Namun, hingga kini persidangan atas Nenek Asiani masih terus berlanjut. Pada Kamis ini, Jaksa Penuntut Umum, kata Supriyono, menolak semua eksepsi kuasa hukum terdakwa.
Sidang kemudian akan berlanjut lagi pada Senin (17/3) mendatang dengan agenda pembacaan putusan sidang sela di PN Situbondo.
Korupsi terkait Lingkungan Belum PrioritasKejahatan lingkungan, terutama korupsi yang berkaitan dengan eksploitasi lingkungan belum jadi prioritas.
Komisioner Komnas HAM Sandra Moniaga saat peluncuran Pelayanan Pengaduan Kasus Kehutanan dan Lingkungan Hidup di Jakarta, Kamis ini, mencontohkan kasus dugaan korupsi di Pulau Bangka Sulawesi Utara (Sulut) merupakan contoh kasus lingkungan hidup dan kehutanan yang membutuhkan dukungan dari banyak kementerian.
“Kementerian Kehutanan dan Lingkungan Hidup hanya bertanggungjawab pada aspek dua perizinan. Ada pihak lain yang mesti juga turun tangan atasi persoalan ini,” kata dia.
Pihak itu, katanya, seperti Kementerian Energi dan Sumber Daya Mineral (ESDM) sebagai pemberi izin, pemerintah daerah terkait Analisis mengenai dampak lingkungan (Amdal), dan Kementerian Kelautan dan Perikanan terkait izin eksploitasi di pulau terpinggir dan terluar Indonesia.
“Kasus Pulau Bangka jadi contoh kasus sumber daya alam yang tidak bisa diselesaikan hanya satu kementerian saja,” ujarnya.
Dugaan korupsi di Pulau Bangka Sulut bermula ketika izin eksplorasi tambang oleh PT Mikro Metal Perdana tetap diberikan oleh Menteri Energi dan Sumber Daya Mineral (ESDM) Jero Wacik.
Padahal, saat itu sebelas kementerian telah melakukan moratorium penghentian eksplorasi daerah Bangka.
Tama S. Langkun dari Indonesia Corruption Watch (ICW) mengatakan meskipun izin sudah keluar namun perusahaan tetap tidak membayar biaya reklamasi lahan.

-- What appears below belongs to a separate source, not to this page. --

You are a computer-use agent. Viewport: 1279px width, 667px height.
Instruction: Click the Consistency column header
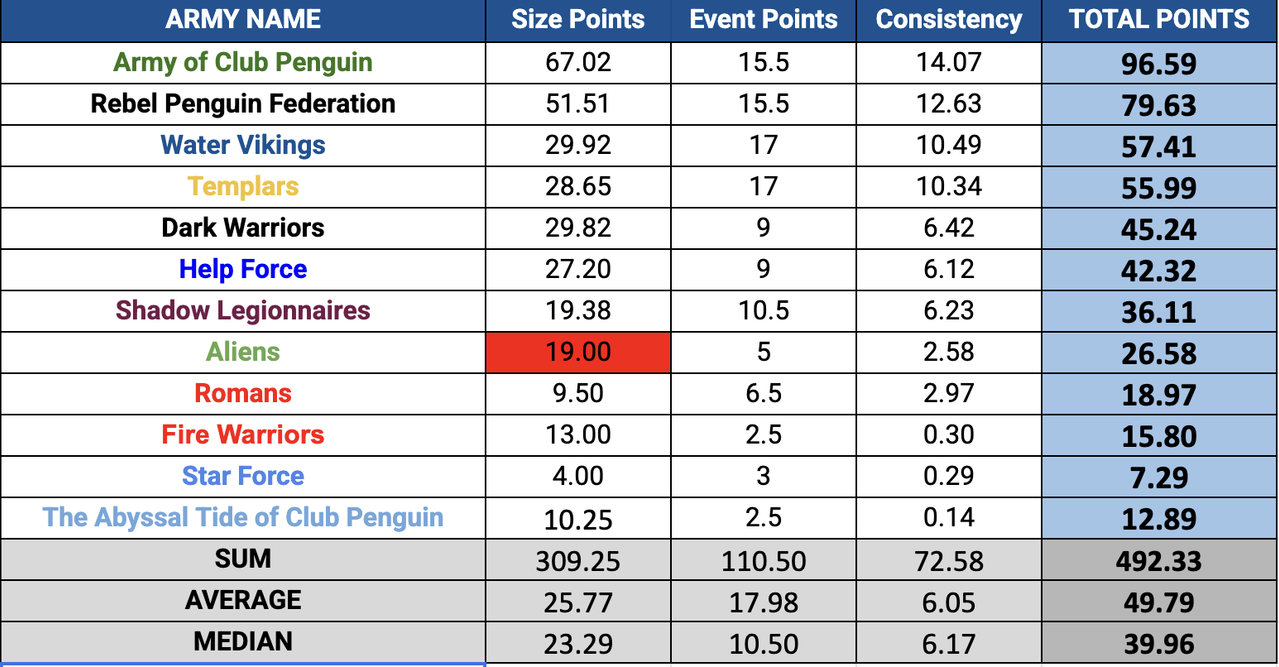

Oleh karena itu, negara diperkirakan merugi hingga triliunan rupiah.
“Dugaan korupsi sumber daya alam di Pulau Bangka menjadi yang paling fantastis di Indonesia,” ujar Tama.
Selain Pulau Bangka, daerah lain yang diduga nilai korupsi SDA besar adalah Aceh, Sulawesi Selatan, Jawa Timur, Nusa Tenggara Timur dan Kalimantan Timur.